Une charge claire contre Michel Aoun
Béchara Raï s'est ensuite longuement attardé sur l'impasse politique qui se manifeste par l'absence d'un nouveau gouvernement depuis près de huit mois. "Que peut-on dire de ceux qui bloquent intentionnellement la formation du gouvernement et paralysent l'État, pour faire croire au peuple que le problème est dans la Constitution, alors que la Constitution est la solution ? Le problème vient de leurs comportements politiques et nationaux", a-t-il jugé, à l'heure où les acteurs de la scène libanaise se livrent une bataille rangée autour des prérogatives dévolues au chef de l'État et au Premier ministre désigné sur la formation du cabinet. Si le patriarche ne nomme pas les responsables politiques qu'il critique, ses propos au sujet de l'interprétation de la Constitution sonnent comme une charge claire contre Michel Aoun et son camp.
Le Liban est sans cabinet actif depuis depuis la démission de celui de Hassane Diab, il y a près de huit mois, dans la foulée des explosions meurtrières du 4 août au port de Beyrouth. Le chef de l'État Michel Aoun et le Premier ministre désigné Saad Hariri ne sont toujours pas parvenus à former une nouvelle équipe, alors que celle-ci est plus que jamais indispensable afin de réformer un pays et obtenir des aides substantielles de la communauté internationale.
Dans ce contexte, Béchara Raï a estimé qu'il est "désormais clair que nous sommes face à un plan qui vise à changer le Liban, son système, son identité, sa formule et ses traditions". Il y a des parties qui adoptent une méthode de démolition des institutions constitutionnelles, financières, de l'armée et de la justice. Il y a des parties qui choisissent de créer des problèmes et d'empêcher les solutions", a lancé le dignitaire religieux. "La vie de la nation n'est pas celle des quotas. C'est l'intégration de valeurs, la rencontre de volontés et un profit commun", a-t-il encore estimé, demandant que "les droits des confessions et leurs quotas s'évanouissent devant les droits des citoyens à la sécurité, à la nourriture, à l'éducation, à la santé, au travail, à la prospérité et à la paix". Encore une critique qui semble viser le président Aoun, qui avait dernièrement affirmé dans un entretien au quotidien al-Joumhouria que le Premier ministre désigné n'avait pas le droit de nommer les ministres chrétiens et que cette tâche revenait au chef de l'État.
! Halte aux abus
Pourquoi ce délai (pour former un gouvernement) alors que tous déclarent - s'ils disent vrai - vouloir un cabinet de spécialistes indépendants et compétents, au sein duquel aucun parti politique ou parlementaire ne détiendrait le tiers de blocage, un concept qui de toute façon ne figure ni dans la Constitution, ni dans le Pacte national ?", s'est encore demandé le prélat maronite.

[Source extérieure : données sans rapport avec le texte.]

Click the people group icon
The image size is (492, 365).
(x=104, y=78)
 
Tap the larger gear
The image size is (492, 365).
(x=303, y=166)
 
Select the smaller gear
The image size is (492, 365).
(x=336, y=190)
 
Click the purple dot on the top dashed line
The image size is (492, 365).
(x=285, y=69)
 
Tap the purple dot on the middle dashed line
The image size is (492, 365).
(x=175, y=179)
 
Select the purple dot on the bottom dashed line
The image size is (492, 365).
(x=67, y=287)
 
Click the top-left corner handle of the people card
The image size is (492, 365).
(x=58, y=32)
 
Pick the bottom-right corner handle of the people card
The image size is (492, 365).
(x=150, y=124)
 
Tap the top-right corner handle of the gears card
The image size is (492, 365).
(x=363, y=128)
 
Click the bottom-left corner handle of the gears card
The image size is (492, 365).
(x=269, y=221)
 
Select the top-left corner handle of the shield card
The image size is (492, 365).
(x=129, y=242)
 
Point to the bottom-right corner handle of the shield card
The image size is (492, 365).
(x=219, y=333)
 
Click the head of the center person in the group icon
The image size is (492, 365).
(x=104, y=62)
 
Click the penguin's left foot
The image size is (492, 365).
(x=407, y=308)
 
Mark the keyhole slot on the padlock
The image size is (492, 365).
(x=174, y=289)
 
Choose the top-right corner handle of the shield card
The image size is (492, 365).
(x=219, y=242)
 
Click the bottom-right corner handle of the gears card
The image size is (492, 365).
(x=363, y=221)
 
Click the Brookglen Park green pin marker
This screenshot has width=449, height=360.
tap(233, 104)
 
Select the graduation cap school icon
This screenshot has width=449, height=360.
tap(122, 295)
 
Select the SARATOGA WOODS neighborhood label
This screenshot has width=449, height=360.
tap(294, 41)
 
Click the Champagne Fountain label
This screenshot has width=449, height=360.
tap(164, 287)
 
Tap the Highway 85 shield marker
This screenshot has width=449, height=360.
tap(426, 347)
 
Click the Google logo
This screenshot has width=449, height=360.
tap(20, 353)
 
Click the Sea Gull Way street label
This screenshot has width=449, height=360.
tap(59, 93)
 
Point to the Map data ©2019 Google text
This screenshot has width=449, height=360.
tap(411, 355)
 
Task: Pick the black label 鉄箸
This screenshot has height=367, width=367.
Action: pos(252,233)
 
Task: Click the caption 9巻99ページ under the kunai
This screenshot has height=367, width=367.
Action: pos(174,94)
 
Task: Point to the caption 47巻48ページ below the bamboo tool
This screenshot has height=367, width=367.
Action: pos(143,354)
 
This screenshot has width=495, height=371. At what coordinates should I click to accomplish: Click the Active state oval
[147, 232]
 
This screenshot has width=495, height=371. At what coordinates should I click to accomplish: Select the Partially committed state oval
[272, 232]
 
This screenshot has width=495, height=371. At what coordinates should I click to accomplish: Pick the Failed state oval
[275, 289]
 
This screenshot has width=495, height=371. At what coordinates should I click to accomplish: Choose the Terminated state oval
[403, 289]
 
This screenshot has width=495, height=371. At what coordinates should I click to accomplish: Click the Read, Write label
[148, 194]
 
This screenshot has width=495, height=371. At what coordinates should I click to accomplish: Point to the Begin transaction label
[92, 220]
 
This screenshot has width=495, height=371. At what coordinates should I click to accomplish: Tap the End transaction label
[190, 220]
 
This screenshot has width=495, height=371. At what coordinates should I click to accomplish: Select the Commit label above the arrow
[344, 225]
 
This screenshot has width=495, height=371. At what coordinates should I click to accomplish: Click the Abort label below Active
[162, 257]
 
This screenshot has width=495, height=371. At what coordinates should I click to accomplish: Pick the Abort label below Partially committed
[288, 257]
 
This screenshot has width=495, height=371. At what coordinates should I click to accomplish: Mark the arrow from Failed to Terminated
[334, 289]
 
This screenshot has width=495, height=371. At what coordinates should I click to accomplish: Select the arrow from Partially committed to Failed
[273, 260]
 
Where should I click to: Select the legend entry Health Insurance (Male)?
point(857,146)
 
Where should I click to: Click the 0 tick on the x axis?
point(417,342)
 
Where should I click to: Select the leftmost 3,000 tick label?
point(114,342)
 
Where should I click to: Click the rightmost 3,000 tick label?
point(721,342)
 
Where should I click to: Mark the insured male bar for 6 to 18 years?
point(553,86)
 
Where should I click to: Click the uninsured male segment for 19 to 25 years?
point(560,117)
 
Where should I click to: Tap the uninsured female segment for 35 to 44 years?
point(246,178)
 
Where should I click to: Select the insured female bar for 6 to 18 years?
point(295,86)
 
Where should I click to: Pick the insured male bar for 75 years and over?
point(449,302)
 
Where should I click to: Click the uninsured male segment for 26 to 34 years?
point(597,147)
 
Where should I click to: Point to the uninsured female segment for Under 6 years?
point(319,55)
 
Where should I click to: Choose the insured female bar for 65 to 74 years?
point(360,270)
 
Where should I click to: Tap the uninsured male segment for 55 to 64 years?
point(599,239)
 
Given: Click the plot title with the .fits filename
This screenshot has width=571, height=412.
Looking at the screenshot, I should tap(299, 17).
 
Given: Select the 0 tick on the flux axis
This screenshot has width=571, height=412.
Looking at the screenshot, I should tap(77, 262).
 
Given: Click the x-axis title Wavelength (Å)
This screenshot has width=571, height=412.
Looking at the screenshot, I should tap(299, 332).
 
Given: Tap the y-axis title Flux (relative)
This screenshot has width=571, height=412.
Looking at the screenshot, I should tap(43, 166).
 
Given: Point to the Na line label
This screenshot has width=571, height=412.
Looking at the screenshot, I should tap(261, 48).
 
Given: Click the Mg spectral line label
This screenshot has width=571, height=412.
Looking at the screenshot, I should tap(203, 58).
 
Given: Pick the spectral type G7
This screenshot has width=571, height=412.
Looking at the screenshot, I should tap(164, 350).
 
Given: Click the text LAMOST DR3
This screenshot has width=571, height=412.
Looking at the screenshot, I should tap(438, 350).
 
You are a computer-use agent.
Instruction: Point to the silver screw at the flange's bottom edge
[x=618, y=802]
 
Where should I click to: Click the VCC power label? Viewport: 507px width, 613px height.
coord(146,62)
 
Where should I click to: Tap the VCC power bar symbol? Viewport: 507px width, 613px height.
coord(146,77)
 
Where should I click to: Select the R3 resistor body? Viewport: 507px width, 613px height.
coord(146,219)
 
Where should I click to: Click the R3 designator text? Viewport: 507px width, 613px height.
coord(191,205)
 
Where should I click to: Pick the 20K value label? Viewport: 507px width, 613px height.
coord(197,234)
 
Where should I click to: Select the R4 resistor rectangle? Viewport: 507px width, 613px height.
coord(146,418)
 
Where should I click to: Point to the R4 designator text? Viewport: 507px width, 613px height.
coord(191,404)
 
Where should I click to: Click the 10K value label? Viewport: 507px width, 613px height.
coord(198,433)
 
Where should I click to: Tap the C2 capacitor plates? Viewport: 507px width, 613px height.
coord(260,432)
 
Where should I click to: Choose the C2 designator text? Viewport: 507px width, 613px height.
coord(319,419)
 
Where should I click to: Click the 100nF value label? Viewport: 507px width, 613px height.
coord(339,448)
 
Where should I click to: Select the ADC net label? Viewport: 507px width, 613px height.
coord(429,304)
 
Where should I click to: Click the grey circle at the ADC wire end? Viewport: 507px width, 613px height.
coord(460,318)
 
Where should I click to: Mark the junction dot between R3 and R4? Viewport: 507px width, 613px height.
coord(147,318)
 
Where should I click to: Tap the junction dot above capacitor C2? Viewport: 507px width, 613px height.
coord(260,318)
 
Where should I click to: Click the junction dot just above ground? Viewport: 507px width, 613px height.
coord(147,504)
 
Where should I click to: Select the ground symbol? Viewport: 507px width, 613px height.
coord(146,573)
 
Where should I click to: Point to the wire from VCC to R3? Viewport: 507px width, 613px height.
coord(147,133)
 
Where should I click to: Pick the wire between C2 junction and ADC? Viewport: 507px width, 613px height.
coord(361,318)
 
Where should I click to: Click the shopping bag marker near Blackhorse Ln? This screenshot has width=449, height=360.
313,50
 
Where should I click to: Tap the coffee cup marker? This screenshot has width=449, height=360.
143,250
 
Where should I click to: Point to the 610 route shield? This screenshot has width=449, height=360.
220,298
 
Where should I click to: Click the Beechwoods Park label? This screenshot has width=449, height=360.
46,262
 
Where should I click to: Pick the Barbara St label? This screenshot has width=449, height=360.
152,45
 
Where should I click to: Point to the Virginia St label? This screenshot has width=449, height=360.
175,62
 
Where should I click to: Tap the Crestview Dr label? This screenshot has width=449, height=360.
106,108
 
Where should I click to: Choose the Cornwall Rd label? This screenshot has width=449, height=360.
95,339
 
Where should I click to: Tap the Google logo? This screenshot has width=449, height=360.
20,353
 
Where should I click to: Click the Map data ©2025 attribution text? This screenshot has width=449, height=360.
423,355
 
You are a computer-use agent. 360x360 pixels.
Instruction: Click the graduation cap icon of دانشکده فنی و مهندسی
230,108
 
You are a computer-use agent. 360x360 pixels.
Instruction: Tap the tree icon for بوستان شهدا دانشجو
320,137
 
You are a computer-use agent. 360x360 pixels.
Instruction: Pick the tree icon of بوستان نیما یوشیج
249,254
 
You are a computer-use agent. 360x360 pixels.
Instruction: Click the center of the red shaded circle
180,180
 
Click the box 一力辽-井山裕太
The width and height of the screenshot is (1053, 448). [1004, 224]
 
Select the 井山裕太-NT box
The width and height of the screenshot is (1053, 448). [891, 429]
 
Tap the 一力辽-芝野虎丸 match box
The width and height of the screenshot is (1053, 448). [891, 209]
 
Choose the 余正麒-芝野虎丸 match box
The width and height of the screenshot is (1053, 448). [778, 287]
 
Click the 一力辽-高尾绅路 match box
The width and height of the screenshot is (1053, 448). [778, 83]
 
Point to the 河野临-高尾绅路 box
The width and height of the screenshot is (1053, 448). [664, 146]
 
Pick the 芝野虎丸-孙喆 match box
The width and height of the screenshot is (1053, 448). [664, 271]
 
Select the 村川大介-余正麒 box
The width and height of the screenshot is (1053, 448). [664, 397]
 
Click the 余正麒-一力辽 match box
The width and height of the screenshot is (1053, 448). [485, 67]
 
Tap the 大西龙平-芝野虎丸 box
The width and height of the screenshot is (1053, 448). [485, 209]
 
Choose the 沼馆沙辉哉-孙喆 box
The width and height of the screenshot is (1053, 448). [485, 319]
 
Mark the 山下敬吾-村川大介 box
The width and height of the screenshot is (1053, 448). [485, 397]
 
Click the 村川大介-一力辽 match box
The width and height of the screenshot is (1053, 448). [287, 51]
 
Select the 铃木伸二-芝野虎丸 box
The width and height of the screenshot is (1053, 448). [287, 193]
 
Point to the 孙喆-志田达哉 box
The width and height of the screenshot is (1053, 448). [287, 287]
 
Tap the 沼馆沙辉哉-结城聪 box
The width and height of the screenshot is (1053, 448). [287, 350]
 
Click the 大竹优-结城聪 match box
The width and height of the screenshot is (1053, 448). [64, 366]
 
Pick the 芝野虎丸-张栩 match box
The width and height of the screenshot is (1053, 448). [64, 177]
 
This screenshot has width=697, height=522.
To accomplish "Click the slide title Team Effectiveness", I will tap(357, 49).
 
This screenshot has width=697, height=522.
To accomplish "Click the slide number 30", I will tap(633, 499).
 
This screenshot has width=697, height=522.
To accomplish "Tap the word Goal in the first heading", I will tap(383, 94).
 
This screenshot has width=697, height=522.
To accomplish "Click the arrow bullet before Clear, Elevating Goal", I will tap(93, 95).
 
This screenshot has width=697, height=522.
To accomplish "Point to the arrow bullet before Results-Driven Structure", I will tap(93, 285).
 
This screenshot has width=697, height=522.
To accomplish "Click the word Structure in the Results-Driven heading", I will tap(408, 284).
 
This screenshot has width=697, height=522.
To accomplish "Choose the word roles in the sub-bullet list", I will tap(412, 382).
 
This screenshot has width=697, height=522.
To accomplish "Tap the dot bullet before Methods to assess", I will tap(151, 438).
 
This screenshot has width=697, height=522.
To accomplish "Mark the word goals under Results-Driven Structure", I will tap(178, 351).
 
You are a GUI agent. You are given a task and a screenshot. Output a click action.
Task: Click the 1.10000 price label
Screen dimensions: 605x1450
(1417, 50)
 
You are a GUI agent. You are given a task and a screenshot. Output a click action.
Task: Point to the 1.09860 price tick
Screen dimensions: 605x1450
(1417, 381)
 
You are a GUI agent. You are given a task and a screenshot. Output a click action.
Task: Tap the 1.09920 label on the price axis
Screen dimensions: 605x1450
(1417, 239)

"Je dis à tous ceux qui sont à l'origine de l'échec de la formation du gouvernement et de ses conséquences financières, économiques, monétaires et sociales : Arrêtez les abus ! Arrêtez les comportements égoïstes et autoritaires ! Arrêtez de sacrifier le Liban et les Libanais pour le bien d'autres peuples, d’autres causes et d’autres pays ! Arrêtez les interprétations personnelles de la Constitution et les hérésies dans l'interprétation du Pacte national (1943). Libérez la prise de décision et le peuple libanais !", a lancé le patriarche dans son message.
Evoquant en outre l'importance de la "compassion", il a regretté que ce concept soit de moins en moins présent dans "la conscience humaine", qui est "sous l'influence du matérialisme, des intérêts personnels, de la dégradation morale et de la corruption endémique sous toutes ses formes". Il a dans ce cadre estimé que la classe dirigeante libanaise est "très éloignée de la culture de la compassion".
Neutralité et conférence internationale
Le chef de l'Église maronite est enfin revenu en quelques mots sur ses deux chevaux de bataille : la neutralité du Liban et la tenue d'une conférence internationale pour sauver le pays. "Un Liban neutre est un Liban de stabilité et de paix. Quant au Liban partial, c'est le Liban de la tourmente et de la guerre. Nous voulons la paix, pas la guerre. La neutralité est dans l'intérêt de tous et peut sauver tout le monde", a-t-il affirmé, alors que cette proposition ne fait pas l'unanimité, notamment auprès du Hezbollah, encore armé et engagé notamment en Syrie aux côtés du régime du président Bachar el-Assad.
"Quant à la conférence internationale, elle donnera au Liban une nouvelle vie en stabilisant son entité, ses frontières internationales, en renouvelant le partenariat national, en renforçant sa souveraineté, son indépendance et son armée", a jugé Mgr Raï, ajoutant que "les Nations Unies et nos amis arabes et internationaux sont prêts à discuter de cette proposition car ils souhaitent aider le Liban à rester un pays libre et privilégié dans cet Orient".
Le 27 février, lors d'un grand rassemblement organisé au siège patriarcal maronite à Bkerké pour soutenir les appels du patriarche à la neutralité du Liban et à la tenue d'une conférence internationale, Béchara Raï avait appelé à la "libération de l'État", maintenant que "le territoire a été libéré". Après cette charge contre le Hezbollah et ses armes, le dialogue avait quand même repris entre les deux parties, via un comité bipartite.
commentaires (17)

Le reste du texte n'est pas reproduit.